Do you think my Damn Yankees troubles were so bad that it was restful to escape into Mary Ingles' world?  Nah. An orchestra pit might be a confining place, but nothing like a cage in an Indian encampment where she kept a wary eye on her captors.  And I might have lost a blouse from sweating through the four performances, but she lost forty pounds from hiking through the woods, living on nuts and berries and . . .  oops, better not give away too much now.  And the pit band didn't turn on me like the Dutch woman, Mary's traveling companion turned on her.     
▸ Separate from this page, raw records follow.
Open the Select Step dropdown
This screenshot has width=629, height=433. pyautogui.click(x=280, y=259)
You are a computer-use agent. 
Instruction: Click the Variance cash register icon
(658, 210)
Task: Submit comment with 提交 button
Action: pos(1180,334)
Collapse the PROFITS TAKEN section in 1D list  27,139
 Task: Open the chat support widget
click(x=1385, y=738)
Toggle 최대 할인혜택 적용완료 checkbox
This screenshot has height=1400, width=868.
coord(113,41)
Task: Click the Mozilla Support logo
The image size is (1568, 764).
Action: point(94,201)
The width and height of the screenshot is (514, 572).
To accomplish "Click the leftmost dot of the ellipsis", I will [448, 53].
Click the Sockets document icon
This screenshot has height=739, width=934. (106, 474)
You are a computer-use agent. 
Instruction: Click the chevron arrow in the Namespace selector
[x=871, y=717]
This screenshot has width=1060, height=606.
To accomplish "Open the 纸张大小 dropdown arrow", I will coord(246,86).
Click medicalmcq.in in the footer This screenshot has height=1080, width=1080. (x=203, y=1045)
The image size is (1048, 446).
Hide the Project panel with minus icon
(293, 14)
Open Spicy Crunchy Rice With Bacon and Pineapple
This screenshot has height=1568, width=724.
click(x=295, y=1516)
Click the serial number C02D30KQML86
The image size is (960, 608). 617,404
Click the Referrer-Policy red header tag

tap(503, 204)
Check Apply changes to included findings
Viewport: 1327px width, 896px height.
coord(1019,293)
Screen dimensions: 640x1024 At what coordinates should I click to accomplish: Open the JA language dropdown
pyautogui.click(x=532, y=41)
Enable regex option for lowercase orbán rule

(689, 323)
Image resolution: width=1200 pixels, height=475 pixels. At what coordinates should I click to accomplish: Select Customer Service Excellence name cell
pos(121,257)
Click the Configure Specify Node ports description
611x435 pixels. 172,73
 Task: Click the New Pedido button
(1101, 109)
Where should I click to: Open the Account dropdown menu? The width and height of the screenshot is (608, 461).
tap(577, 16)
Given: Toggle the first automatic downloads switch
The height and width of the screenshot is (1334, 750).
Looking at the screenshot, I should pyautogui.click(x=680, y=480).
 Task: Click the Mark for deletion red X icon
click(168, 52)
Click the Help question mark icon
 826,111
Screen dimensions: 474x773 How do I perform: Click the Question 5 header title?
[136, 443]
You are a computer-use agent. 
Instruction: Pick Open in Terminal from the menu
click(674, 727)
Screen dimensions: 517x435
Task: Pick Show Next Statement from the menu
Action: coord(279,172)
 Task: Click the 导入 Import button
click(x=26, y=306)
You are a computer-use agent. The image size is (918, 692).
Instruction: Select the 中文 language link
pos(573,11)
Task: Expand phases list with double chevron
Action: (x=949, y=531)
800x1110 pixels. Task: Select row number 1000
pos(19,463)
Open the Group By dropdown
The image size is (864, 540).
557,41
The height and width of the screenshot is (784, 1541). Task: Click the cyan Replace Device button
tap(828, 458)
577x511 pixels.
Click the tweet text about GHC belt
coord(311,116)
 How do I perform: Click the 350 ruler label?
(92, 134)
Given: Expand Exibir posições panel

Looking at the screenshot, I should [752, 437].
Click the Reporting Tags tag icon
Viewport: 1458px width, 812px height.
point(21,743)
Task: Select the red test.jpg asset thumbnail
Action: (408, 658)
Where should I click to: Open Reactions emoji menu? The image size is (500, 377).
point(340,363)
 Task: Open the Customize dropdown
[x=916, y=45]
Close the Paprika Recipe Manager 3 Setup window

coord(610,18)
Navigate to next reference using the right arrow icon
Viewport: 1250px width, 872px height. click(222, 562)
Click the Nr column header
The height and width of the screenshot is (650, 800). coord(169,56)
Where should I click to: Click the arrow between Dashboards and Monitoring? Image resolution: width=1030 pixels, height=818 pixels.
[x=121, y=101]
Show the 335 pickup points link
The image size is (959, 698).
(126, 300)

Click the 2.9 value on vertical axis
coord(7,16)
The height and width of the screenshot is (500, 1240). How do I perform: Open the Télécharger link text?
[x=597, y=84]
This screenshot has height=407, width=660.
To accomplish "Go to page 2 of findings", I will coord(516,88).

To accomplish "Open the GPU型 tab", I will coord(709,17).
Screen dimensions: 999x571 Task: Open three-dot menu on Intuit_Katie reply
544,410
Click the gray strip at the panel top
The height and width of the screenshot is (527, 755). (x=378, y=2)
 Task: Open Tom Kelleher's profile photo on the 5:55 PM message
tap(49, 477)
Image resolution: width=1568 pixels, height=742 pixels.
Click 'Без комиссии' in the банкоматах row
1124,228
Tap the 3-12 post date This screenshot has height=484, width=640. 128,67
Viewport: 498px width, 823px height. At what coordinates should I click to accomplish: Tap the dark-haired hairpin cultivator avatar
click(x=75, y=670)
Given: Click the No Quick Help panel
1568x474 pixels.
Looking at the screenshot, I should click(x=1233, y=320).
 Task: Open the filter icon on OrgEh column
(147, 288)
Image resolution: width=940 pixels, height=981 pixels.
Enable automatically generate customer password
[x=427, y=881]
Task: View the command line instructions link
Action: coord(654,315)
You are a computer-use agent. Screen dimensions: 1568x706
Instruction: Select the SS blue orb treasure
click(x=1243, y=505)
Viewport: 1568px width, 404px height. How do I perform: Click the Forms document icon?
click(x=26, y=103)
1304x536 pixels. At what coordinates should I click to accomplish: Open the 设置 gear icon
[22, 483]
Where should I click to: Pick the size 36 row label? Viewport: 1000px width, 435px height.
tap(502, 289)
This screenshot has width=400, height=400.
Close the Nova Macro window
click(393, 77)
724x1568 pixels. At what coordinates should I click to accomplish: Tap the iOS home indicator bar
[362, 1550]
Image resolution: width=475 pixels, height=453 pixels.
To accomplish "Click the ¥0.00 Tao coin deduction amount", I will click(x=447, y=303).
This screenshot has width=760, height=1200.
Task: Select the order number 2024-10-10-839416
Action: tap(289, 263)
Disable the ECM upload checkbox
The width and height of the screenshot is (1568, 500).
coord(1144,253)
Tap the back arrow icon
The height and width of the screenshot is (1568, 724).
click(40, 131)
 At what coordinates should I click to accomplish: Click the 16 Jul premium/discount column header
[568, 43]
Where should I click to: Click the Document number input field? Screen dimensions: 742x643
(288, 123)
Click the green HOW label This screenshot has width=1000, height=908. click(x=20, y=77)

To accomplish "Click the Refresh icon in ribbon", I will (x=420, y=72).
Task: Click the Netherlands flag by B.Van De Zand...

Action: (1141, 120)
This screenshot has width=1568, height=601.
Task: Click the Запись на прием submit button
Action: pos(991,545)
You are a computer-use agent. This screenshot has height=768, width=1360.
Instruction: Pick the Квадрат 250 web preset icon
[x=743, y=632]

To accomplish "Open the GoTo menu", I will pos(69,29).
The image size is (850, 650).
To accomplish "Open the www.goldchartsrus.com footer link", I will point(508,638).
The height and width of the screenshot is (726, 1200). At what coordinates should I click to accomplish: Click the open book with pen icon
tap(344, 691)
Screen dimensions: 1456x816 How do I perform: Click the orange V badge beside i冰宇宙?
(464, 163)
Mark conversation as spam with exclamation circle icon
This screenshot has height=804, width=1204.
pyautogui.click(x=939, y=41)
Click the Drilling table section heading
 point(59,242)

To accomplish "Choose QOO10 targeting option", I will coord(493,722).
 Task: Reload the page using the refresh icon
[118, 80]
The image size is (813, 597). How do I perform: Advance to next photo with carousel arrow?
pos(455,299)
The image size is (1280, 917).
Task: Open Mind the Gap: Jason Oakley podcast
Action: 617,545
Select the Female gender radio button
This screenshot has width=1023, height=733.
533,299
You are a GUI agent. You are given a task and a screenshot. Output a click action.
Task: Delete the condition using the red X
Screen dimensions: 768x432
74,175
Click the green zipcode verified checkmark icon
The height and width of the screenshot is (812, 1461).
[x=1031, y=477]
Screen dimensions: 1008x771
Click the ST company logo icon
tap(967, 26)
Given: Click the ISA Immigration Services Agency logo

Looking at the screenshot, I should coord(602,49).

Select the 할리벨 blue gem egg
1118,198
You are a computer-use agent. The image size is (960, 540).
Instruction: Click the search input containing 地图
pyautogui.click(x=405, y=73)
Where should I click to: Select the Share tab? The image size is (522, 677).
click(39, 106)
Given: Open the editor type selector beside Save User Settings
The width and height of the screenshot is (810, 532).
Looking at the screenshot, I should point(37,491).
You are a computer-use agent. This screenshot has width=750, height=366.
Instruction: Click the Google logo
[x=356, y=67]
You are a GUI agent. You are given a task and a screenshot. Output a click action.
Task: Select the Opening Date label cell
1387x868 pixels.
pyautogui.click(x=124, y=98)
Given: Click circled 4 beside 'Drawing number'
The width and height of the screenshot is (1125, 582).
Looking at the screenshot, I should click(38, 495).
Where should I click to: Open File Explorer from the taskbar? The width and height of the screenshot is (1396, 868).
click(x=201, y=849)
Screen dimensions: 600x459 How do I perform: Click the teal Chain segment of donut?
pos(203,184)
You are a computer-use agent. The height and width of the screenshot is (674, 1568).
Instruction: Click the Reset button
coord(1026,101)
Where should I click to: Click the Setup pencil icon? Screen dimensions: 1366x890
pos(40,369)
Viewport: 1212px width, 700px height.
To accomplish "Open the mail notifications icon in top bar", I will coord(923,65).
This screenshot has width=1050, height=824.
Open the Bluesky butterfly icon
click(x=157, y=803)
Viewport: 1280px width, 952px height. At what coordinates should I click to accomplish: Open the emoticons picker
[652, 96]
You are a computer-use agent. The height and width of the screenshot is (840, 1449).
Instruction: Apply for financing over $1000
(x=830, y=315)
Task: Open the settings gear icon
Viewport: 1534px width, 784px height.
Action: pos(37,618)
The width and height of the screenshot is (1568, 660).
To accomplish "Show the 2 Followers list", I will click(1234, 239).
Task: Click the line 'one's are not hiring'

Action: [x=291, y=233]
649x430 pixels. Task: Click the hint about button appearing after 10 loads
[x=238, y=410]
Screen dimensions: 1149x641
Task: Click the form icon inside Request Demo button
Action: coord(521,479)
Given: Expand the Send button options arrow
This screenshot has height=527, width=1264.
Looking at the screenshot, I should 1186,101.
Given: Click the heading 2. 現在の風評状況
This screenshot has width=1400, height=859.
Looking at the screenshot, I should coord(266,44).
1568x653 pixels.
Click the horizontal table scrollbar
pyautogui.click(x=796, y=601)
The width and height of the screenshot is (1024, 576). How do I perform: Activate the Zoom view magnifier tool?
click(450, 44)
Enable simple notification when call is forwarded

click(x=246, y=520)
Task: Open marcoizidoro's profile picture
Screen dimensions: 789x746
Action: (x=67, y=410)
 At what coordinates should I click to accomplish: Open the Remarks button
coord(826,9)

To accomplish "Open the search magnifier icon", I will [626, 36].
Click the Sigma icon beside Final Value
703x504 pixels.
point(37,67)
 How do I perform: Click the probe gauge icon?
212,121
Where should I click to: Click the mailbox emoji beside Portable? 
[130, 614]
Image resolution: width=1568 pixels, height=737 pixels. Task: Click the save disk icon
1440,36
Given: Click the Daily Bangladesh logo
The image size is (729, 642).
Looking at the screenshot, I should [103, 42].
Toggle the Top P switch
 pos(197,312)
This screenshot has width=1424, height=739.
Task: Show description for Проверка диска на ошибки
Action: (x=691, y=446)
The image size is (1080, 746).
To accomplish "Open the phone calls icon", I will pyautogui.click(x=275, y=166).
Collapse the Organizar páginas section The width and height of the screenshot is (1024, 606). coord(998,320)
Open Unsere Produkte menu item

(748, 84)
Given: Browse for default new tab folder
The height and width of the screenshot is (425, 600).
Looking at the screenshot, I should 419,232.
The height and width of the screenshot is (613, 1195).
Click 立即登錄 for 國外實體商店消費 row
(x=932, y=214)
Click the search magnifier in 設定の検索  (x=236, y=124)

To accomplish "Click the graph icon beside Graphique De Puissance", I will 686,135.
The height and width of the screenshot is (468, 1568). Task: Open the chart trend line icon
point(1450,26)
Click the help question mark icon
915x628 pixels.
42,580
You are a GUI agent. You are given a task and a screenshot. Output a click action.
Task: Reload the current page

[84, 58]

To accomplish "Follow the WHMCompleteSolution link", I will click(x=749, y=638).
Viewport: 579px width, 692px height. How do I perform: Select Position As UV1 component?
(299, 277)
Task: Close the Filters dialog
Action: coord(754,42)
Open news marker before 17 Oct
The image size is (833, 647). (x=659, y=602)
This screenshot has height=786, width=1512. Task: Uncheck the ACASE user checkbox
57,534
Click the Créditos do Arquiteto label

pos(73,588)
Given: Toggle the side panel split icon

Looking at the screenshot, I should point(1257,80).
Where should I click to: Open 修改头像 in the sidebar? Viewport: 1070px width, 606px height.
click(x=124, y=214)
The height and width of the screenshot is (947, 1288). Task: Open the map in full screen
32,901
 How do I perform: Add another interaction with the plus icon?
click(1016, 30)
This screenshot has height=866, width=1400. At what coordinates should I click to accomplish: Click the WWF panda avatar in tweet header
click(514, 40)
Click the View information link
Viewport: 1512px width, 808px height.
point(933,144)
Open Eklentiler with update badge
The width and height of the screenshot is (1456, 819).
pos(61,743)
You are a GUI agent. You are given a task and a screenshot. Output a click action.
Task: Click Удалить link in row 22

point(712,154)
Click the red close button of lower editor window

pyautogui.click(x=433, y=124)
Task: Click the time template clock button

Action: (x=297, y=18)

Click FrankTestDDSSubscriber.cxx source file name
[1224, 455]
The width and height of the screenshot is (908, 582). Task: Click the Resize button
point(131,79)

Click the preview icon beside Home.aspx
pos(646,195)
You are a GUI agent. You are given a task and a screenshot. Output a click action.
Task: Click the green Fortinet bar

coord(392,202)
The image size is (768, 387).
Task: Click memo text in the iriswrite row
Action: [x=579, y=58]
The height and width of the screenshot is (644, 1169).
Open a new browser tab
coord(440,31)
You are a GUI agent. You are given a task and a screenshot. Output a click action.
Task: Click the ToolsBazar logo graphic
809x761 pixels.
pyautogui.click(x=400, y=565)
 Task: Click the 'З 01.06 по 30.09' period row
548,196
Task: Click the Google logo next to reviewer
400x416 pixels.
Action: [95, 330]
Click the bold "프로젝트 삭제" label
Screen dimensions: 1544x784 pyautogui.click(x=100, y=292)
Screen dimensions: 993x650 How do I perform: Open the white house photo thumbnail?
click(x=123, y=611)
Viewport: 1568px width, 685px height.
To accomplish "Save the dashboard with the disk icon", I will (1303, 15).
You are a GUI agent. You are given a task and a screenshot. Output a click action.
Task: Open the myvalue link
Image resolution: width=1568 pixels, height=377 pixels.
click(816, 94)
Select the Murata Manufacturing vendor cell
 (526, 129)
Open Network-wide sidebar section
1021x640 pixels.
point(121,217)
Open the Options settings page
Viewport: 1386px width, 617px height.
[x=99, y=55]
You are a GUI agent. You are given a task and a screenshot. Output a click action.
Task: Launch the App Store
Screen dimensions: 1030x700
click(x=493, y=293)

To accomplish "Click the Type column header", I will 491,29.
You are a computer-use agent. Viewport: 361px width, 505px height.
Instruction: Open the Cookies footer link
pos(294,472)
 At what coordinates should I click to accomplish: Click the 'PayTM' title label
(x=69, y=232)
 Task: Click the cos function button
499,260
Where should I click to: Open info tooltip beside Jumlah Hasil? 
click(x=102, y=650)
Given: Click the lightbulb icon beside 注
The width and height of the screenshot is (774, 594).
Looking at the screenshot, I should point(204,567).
It was one of those stay-up-late books that caught me mercilessly somewhere before the middle and I either had to stay up and finish, or lay awake fighting off the urge.  Will she survive the night, sleeping inside the rotted log?  Now is that Dutch woman friend or foe?    I'm getting worried by the look in her eye.  

If you feel too bad about making the kids eat Cocoa Krispies and Grape Nuts for three days, you could make up a double batch of these to tide them over.  Unless you want to eat them all yourself:  

Pigs in a Blanket 






4 comments:

  1. My sisters and I read that for a book club. It was a good book!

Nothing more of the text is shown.